The best way to invest your money successfully is by understanding your goals. That’s why the best financial advisors build financial plans before making investment recommendations. Once they know when the money will be needed and how much, they can recommend an appropriate asset allocation and specific investments.
Since you’re investing to accomplish a goal, the main risks to protect against involve things that will prevent you from accomplishing that goal. Three main ones, and how to address them, are:
Build a financial plan outlining future spending goals, like having a great retirement, paying for college and weddings and all that stuff that makes having kids awesome (costly). Establish savings targets to hit those goals. Assume reasonable rates of return. Check-in on the plan at least annually. Make sure your portfolio is managed well according to it and make necessary adjustments.
As costs increase, your money’s purchasing power decreases. If a dollar in the bank earns .5% interest and inflation is 2.5%, every year your money loses 2% of its purchasing power. It might not seem like much, but over years it adds up. Between 1999-2019 a dollar lost 35% of its purchasing power to inflation, and that was a period with below average inflation. Between 1970 and 1990 a dollar lost 70% of its purchasing power!

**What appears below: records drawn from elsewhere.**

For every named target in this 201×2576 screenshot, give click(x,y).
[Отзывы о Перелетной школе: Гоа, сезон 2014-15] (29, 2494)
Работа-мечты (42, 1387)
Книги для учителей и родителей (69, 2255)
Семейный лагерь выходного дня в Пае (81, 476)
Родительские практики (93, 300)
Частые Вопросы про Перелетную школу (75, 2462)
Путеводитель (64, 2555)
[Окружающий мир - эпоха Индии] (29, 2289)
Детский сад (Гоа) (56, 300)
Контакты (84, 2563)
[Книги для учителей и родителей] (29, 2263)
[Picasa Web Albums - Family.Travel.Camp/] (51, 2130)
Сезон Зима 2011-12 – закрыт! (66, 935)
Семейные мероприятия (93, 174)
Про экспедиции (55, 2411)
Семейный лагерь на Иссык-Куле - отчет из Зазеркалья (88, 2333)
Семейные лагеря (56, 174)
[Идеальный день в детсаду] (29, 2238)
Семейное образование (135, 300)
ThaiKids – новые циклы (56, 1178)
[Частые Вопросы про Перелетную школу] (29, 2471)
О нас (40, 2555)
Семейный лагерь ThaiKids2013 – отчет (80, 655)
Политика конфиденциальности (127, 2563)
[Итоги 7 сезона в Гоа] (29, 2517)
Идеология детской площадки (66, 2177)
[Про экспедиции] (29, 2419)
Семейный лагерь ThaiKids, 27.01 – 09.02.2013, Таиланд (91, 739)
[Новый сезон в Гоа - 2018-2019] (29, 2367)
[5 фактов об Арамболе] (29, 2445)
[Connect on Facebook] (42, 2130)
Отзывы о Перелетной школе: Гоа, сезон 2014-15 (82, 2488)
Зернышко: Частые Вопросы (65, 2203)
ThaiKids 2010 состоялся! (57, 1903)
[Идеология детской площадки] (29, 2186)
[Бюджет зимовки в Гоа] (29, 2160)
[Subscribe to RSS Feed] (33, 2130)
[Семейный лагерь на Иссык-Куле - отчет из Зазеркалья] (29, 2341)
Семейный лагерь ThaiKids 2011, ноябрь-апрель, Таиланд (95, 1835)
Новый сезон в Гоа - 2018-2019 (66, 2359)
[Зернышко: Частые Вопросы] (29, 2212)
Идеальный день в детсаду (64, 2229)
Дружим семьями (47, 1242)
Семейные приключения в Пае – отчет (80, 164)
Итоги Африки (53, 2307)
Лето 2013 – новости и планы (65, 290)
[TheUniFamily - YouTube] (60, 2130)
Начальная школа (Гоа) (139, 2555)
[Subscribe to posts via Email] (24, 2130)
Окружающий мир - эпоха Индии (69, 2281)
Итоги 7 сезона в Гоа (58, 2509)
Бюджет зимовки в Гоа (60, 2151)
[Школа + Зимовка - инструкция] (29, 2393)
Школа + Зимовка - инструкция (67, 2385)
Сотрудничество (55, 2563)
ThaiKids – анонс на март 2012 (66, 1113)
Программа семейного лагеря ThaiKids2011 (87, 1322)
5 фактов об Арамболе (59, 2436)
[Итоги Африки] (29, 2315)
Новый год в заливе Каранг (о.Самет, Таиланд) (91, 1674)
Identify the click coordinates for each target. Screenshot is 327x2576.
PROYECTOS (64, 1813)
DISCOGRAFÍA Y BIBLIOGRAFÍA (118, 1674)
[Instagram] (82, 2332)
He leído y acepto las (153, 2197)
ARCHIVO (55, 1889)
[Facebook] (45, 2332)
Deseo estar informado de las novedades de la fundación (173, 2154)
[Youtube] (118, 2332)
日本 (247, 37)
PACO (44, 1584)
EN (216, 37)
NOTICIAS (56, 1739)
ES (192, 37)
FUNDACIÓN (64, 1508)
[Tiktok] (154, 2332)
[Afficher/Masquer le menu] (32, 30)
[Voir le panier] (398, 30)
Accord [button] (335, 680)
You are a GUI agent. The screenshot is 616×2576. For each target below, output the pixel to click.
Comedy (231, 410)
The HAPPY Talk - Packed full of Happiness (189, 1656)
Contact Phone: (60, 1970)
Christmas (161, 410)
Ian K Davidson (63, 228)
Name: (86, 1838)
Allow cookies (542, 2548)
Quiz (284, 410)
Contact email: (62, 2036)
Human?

Inflation is a risk to protect against. The good news is it’s an easy fix. Money that you won’t need for a few years should not be sitting in cash exposed to inflation’s gradual erosion. Instead, it should be invested in things that grow faster than the inflation rate, the exact mix of investments again depending on your financial plan. This also helps you achieve your long-term goals since it’s likely you will need help from the stock market to turn your savings into enough money to fund future spending goals. Read How Does Inflation Impact Investors? for more.
This is the big one.
“Rule No. 1: Never lose money. Rule No. 2: Never forget rule No.1”
– Warren Buffett
Capital risk is a permanent loss of some, or all, of your capital. Investments come with volatility, and volatility is one definition of risk. However, a volatile investment that fluctuates in value is not the same as an investment goes to zero. You cannot recover from zero.
Conquer capital risk by:
- Avoiding speculative investments: Do-it-yourself options trading, penny stocks, start-up companies and opportunities, and other lottery ticket type investments should be avoided.
- Investment Diversification: A stock that goes to zero in a portfolio of five stocks is a 20% loss of capital (we’re assuming the stocks are equally weighted here). In a twenty stock portfolio, it’s a 5% loss of capital. In a one hundred stock portfolio, it’s a 1% loss of capital.
- Asset class diversification: If you own just stocks and need money during a downturn, you will have to sell stocks at a loss and lock in the decline. This may not be a major issue if the withdrawal amount is minor and part of your long-term plan. However, other asset classes like bonds give you the opportunity to free up cash from your portfolio when you need money.
- Panic selling: Stocks are volatile investments. If you didn’t know that before this year, you do now. In the long run, that volatility evens itself out and the performance earned from your stocks should line up with the performance of the businesses you own. Short-term that is not the case, and there is massive temptation to sell stocks during scary times. Resisting this temptation protects against permanent loss of capital. I’ve used this chart before, but it’s one of my favorites and deserves another look. Don’t let what can happen in shorter periods knock you out of the long-term returns you can achieve by standing pat during bad markets.